The budget’s new tax relief cap will severely reduce charity income, and could prevent new charities setting up, handing even more of the third sector over to ‘social entrepreneurs’ and for-profit corporations.
On top of the hard-hitting 2011 VAT hike to 20%, charities are facing serious funding reductions from large-scale donations now subject to a 25% tax relief cap in the 2012 budget. This is bad news as major gifts play a vital role in the sector (for instance almost half of all donations last year came from just 8% of donors).
The detail in the budget is that currently unrestricted tax reliefs will now be subject to a cap, so that anyone trying to claim more than £50K will be limited to 25% of their income or £50K (whichever is greater). From the charity point of view, this will affect the relief available through Gift Aid. The problem might be even worse for those who want to set up a new charitable trust (either standalone, or housed within a larger organisation such as CAF or a Community Foundation). In these cases it is even more likely that a large, one-off gift will be involved, and many such donors rely on Gift Aid as a top up.
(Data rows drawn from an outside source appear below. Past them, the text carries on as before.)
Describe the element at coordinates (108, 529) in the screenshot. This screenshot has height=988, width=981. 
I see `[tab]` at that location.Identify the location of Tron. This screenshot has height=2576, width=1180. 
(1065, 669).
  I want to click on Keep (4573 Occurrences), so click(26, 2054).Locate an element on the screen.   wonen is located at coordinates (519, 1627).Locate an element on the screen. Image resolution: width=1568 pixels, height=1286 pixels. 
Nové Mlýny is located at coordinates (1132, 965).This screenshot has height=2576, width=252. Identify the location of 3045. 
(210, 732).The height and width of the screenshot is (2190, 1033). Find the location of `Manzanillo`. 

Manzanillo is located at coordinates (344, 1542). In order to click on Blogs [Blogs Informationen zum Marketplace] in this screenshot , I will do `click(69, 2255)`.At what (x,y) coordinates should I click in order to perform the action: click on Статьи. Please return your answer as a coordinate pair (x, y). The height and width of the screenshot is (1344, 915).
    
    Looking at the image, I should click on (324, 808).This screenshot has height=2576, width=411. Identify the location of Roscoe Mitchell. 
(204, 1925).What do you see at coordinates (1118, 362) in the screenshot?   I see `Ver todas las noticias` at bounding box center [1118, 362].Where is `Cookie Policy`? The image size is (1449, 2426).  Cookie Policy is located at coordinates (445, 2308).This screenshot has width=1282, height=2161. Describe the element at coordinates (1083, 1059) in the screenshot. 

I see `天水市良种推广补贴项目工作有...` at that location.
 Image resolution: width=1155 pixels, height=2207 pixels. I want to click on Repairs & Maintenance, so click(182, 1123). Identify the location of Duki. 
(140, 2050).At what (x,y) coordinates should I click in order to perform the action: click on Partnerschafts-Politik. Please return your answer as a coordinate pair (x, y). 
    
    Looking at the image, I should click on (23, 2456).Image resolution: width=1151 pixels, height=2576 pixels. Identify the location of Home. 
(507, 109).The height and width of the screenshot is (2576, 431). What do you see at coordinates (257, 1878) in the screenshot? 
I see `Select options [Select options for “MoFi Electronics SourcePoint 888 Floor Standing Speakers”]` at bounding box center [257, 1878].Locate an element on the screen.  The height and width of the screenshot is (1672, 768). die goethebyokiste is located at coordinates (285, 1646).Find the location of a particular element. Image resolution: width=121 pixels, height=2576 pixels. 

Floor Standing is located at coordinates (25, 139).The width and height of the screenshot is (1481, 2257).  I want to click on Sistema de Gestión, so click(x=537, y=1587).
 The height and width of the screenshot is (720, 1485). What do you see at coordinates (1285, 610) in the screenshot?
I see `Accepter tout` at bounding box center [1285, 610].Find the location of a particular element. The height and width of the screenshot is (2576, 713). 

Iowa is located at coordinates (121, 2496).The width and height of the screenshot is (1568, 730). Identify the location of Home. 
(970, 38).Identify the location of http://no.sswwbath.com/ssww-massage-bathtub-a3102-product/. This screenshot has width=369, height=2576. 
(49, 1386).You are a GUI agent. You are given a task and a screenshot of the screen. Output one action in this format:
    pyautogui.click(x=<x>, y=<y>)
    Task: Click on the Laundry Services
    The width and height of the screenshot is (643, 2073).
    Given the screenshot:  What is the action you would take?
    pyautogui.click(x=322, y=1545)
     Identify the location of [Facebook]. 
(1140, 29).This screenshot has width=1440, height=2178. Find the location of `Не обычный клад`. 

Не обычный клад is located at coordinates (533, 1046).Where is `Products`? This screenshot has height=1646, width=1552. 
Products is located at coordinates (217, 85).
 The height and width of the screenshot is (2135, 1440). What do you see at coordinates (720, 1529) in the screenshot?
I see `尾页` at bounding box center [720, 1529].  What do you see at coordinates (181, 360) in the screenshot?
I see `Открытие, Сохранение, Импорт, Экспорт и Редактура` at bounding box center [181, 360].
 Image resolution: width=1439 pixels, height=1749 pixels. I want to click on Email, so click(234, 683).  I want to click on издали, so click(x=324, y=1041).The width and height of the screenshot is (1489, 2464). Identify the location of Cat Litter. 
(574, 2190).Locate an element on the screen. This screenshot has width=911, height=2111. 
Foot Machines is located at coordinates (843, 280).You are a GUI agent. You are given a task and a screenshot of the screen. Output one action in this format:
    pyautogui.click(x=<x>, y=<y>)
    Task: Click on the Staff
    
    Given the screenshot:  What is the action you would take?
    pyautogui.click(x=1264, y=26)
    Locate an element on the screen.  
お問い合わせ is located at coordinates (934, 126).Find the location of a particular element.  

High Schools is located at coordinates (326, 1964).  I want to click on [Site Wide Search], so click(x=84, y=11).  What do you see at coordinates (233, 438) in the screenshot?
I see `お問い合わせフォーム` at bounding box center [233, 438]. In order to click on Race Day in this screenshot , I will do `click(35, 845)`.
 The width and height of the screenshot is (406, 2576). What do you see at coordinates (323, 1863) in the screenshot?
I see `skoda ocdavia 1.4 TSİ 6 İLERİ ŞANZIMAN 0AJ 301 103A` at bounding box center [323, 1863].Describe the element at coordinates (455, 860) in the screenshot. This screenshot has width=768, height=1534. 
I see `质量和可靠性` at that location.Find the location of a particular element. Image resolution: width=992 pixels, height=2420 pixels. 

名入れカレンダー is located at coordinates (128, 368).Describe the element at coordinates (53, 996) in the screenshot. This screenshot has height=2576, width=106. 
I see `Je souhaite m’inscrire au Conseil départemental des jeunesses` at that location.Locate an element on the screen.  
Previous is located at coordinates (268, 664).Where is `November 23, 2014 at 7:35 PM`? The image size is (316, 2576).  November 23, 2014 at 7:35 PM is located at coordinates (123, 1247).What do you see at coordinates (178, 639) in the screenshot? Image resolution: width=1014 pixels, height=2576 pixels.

This lends further weight to the argument that the 'Big Society' is merely cover for another round of privatisation, affecting not only public services but also the Third Sector. Think tank nef has identified opportunities for "big corporations to take over state functions – by providing backroom support and running services. There are dangers that for-profit businesses will change the ethos, purpose and outcomes of services, with negative effects on the quality of life and opportunities of those who are most in need. There are also worries that big business will drive out smaller non-profit organisations, which could otherwise provide contracted-out services with more flexibility and local knowledge."